\(x<-5 \lor x > 4\)

We have the inequality \[x^2-20 > -x\] but first we solve the following equation: \(x^2-20 = -x \), that is \( x^2+x-20 =0\). We do this via the quadratic formula: \[\begin{aligned} x&=\frac{-1\pm \sqrt{(-1)^2-4 \cdot 1 \cdot -20}}{2}\\ \\ &=\frac{-1\pm \sqrt{81}}{2}\\ \\ &=\frac{-1\pm 9}{2}\end{aligned}\] So \[x=-5\quad \text{or}\quad x=4\] Now we explore where the inequality is true.
First we take a value \(x<-5\), say \(x=-7\). The value of the left-hand side of the inequality is then \[(-7)^2-20=29\] The value of the right-hand side is \[-1 \cdot -7=7\] So we have found for \(x<-5\) that \(x^2-20 > -x\).
Next we choose a value \(-5<x<4\), say \(x=-4\).
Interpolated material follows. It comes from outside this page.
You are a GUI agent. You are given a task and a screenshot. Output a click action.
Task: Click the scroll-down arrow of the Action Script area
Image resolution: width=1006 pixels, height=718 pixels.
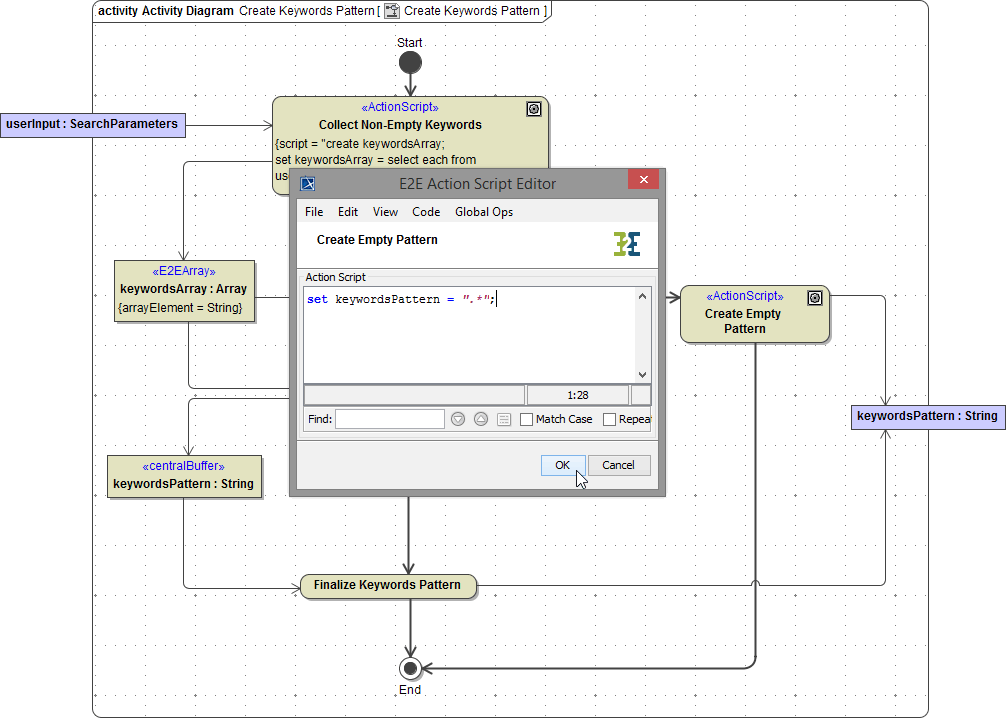coord(643,374)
The value of the left-hand side of the inequality is then \[(-4)^2-20=-4\] The value of the right-handside is \[-1\cdot -4=4\] So we have found for \(-5<x<4\) that \(x^2-20 < -x\).
Finally we choose a value \(x>4\), say \(x=5\). The value of the left-hand side of the inequality is then \[(5)^2-20=5\] The value of the right-hand side is \[-1 \cdot 5=-5\] So we have found for \(x>4\) that \(x^2-20>-x\).

So we can conclude that \[x^2-20 > -x\] when \(x<-5\) or \(x>4\).